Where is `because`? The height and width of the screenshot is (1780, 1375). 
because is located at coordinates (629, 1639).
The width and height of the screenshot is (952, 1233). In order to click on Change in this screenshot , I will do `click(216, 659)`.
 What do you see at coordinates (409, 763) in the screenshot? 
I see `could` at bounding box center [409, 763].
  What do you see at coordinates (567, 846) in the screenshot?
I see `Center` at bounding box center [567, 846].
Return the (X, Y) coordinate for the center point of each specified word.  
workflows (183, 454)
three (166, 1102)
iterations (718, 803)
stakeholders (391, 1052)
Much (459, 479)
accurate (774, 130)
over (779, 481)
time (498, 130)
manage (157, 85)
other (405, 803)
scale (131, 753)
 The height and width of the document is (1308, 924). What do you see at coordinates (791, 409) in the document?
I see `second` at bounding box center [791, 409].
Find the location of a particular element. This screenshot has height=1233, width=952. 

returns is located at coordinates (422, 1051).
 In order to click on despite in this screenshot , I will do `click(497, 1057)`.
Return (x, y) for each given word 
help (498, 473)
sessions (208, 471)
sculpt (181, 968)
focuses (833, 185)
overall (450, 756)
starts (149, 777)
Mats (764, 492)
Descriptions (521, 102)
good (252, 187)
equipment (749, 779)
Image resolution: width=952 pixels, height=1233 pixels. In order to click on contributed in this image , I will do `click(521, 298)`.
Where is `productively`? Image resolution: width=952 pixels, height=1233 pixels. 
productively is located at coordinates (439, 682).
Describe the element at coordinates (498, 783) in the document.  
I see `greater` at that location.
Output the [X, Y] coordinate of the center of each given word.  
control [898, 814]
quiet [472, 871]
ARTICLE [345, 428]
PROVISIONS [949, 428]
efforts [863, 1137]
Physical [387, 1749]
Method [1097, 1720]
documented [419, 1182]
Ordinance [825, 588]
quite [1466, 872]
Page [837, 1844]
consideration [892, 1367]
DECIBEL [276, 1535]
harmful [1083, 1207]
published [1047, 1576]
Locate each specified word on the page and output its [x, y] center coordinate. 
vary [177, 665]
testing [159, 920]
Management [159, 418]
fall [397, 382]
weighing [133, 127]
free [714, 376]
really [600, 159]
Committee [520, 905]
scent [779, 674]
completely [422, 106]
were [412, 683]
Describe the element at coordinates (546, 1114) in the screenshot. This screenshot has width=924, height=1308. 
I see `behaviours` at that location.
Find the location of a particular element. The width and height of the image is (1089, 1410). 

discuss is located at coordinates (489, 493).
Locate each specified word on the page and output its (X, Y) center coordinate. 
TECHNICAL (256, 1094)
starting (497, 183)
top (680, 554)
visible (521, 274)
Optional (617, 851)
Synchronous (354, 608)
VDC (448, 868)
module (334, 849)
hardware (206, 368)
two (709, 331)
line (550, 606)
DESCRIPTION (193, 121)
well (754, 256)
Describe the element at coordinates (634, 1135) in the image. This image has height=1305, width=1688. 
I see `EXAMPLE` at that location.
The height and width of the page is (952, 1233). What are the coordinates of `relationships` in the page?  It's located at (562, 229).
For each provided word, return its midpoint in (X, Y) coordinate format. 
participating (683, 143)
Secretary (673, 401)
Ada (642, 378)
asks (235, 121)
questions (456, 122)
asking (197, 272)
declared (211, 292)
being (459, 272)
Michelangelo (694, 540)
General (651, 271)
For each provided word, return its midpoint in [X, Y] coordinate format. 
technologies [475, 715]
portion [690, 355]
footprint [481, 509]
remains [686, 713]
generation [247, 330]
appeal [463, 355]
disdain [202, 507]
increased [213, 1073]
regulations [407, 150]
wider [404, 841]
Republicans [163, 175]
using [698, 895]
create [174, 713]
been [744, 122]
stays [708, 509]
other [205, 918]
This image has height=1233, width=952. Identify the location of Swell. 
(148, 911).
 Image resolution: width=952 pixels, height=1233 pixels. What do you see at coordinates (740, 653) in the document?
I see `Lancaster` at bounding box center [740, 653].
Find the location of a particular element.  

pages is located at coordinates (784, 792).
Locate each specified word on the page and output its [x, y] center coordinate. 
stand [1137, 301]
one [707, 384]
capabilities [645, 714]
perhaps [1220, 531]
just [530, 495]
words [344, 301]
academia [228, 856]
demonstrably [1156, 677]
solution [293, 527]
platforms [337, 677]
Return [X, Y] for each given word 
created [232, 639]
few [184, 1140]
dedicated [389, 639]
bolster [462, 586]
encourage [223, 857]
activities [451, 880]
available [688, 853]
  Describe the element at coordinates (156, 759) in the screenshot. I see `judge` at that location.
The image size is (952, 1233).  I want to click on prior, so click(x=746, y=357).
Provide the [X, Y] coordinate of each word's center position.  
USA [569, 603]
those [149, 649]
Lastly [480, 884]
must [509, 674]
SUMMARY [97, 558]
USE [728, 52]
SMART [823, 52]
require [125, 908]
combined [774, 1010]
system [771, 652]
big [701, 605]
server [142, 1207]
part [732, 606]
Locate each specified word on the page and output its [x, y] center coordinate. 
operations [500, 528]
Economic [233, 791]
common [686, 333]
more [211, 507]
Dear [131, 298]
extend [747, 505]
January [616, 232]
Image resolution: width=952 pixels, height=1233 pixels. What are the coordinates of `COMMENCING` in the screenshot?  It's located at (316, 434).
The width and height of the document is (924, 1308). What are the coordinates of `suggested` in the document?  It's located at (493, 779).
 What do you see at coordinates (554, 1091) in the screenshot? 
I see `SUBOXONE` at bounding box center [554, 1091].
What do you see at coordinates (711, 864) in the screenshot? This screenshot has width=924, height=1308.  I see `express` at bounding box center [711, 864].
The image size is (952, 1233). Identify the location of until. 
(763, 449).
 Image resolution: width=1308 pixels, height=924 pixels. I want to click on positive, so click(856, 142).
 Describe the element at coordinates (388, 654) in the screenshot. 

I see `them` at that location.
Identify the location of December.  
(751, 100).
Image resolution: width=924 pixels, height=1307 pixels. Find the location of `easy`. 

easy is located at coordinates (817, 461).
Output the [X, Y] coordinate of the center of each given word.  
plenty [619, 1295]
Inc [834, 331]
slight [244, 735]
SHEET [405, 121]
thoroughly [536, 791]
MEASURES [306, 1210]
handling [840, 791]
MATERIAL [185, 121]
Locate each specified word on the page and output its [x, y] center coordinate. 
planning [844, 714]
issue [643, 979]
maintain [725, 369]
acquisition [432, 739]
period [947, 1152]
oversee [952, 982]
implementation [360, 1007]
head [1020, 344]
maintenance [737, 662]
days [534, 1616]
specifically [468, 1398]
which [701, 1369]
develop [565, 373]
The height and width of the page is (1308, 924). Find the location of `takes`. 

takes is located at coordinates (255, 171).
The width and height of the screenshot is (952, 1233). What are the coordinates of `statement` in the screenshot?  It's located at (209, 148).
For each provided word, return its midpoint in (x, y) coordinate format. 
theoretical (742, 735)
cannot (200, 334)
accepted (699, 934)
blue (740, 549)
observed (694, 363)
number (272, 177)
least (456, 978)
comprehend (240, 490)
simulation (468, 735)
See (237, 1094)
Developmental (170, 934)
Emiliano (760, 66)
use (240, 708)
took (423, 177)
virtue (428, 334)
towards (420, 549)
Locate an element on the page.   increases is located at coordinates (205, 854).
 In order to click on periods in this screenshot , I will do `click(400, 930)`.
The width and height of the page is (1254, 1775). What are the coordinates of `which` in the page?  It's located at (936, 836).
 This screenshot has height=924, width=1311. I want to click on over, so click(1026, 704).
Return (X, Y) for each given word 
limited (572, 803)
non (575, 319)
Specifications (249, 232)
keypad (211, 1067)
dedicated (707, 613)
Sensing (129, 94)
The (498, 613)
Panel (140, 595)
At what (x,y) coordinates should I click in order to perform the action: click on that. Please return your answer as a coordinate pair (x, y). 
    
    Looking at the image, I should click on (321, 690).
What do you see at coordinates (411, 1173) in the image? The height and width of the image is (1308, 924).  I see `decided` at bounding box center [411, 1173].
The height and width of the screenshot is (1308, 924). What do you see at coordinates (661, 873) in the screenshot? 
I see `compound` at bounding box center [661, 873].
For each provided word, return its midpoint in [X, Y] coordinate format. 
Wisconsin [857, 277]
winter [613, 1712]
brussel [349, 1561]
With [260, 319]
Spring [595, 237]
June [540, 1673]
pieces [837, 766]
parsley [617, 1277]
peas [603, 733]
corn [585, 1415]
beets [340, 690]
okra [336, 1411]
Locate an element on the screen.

--------------------------------

Requirement :: How many of the lines above contain the string "should", with case counting? Give only the number.

Finished answer :: 2